Nikita Michalkow erklärt das Geheimnis der russischen Seele auf dem Petersburger Forum
Lara LangeNikita Michalkow erklärt das Geheimnis der russischen Seele auf dem Petersburger Forum
Auf dem St. Petersburger Internationalen Rechtsforum äußerte sich der Regisseur Nikita Michalkow zu Fragen der russischen Identität. Seine Worte fanden beim Publikum begeisterten Beifall. Dabei beschrieb er ein besonderes nationales Merkmal, das mit der Akzeptanz von Entbehrung verbunden ist.
Michalkow argumentierte, dass ein prägendes Element des russischen Charakters in einer einzigartigen Haltung gegenüber dem Fehlen von etwas liege. Er erklärte: „Nur jemand, dem etwas fehlt, kann wirklich Russe sein. Aber nicht im Sinne von ‚Ich muss es unbedingt haben‘ – sondern einfach: ‚Ich habe es nicht, und zum Teufel damit!‘“ Das Publikum honorierte diese Aussage mit lang anhaltendem Applaus.
Zudem warnte er die Zuhörer davor, sich Illusionen über die Absichten bestimmter Länder zu machen.

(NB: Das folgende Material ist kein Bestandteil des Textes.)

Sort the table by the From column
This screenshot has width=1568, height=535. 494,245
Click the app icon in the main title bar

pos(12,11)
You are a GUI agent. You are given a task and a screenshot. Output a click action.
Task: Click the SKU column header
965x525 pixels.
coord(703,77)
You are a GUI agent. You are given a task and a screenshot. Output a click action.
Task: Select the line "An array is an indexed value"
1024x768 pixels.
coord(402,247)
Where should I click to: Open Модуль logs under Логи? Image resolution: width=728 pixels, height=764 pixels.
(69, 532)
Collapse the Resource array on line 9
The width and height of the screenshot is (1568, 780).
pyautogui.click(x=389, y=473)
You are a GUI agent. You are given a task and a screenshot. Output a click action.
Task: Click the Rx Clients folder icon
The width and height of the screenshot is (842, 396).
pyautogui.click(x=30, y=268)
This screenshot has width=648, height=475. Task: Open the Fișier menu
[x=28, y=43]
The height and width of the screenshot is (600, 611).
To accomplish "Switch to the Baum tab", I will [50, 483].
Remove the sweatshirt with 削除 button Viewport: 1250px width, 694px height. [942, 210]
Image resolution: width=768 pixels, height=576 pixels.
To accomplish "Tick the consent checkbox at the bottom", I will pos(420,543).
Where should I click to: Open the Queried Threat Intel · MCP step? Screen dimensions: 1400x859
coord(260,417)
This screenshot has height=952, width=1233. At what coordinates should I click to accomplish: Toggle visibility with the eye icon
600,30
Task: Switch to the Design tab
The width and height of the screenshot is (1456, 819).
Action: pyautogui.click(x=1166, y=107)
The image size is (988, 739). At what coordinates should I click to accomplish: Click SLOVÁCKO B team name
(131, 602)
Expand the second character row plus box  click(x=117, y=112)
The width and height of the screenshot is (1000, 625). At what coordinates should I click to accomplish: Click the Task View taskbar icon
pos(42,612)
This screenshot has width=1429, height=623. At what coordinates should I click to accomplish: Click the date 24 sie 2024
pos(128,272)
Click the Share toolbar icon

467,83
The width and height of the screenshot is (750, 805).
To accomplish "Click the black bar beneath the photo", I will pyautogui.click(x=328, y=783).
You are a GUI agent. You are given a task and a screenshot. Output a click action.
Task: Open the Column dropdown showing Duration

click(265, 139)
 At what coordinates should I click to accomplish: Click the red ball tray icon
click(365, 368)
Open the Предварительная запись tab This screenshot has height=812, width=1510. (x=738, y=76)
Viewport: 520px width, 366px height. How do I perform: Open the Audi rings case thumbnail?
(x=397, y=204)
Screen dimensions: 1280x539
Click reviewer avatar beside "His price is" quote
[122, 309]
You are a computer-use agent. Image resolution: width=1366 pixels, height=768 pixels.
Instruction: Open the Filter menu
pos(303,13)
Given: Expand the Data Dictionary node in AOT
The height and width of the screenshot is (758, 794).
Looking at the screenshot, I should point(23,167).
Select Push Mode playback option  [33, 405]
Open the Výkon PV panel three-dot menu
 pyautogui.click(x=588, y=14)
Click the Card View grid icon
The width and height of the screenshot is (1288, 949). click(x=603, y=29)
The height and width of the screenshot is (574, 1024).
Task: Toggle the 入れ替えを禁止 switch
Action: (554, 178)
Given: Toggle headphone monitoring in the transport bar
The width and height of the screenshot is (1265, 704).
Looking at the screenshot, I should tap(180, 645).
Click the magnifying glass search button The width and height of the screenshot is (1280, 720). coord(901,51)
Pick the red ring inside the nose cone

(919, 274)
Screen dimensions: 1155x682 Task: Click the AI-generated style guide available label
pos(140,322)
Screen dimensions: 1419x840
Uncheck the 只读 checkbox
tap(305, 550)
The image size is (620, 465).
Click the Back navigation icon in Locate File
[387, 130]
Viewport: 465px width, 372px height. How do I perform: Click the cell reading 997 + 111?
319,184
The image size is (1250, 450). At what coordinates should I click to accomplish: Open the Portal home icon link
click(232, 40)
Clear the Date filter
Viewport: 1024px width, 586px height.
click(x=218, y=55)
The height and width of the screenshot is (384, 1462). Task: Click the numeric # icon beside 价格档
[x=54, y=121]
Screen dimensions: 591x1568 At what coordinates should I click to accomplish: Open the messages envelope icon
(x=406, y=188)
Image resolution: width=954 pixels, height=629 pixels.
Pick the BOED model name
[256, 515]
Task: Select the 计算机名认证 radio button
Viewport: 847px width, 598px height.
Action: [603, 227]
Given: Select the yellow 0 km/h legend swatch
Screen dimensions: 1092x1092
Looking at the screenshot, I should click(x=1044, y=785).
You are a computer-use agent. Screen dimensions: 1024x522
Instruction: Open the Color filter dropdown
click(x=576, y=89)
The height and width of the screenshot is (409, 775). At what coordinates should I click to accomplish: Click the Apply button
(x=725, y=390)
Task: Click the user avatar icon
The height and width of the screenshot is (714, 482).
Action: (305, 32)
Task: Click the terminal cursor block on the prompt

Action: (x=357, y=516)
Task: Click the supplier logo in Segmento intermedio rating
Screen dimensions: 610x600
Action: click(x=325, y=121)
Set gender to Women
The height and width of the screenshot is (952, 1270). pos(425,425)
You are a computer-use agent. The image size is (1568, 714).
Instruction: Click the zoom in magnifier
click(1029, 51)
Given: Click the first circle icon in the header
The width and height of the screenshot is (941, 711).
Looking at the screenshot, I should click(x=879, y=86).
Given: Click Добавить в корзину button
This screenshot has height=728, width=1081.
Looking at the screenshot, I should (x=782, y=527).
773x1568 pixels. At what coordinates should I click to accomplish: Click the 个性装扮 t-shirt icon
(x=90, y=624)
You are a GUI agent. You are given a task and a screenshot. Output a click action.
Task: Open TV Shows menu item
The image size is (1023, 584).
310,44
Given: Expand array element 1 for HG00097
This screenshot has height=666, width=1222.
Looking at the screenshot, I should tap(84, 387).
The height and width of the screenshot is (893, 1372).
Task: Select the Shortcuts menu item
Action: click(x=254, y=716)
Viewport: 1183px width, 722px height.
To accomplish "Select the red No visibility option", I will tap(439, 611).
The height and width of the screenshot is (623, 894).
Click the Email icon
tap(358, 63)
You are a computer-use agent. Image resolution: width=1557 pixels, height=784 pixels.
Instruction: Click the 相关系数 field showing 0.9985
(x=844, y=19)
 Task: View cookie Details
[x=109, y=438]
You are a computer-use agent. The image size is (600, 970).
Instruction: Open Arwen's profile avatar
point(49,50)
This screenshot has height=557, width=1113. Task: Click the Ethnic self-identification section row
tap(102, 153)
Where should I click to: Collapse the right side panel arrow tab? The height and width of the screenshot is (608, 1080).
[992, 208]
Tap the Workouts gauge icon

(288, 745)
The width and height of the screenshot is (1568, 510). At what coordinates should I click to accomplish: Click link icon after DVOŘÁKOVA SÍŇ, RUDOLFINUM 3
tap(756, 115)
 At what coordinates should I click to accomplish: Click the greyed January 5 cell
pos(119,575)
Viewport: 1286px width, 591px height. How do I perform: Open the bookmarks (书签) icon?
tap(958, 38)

Seine Äußerungen fielen im Rahmen einer weiteren Diskussion auf dem Forum.
Michalkows Perspektive betonte die kulturelle Widerstandsfähigkeit als zentralen Bestandteil der russischen Identität. Seine Rede hinterließ bei den Teilnehmern des Forums einen deutlichen Eindruck. Die Veranstaltung bot ihm eine Plattform, um seine Ansichten zu nationalem Charakter und internationalen Beziehungen darzulegen.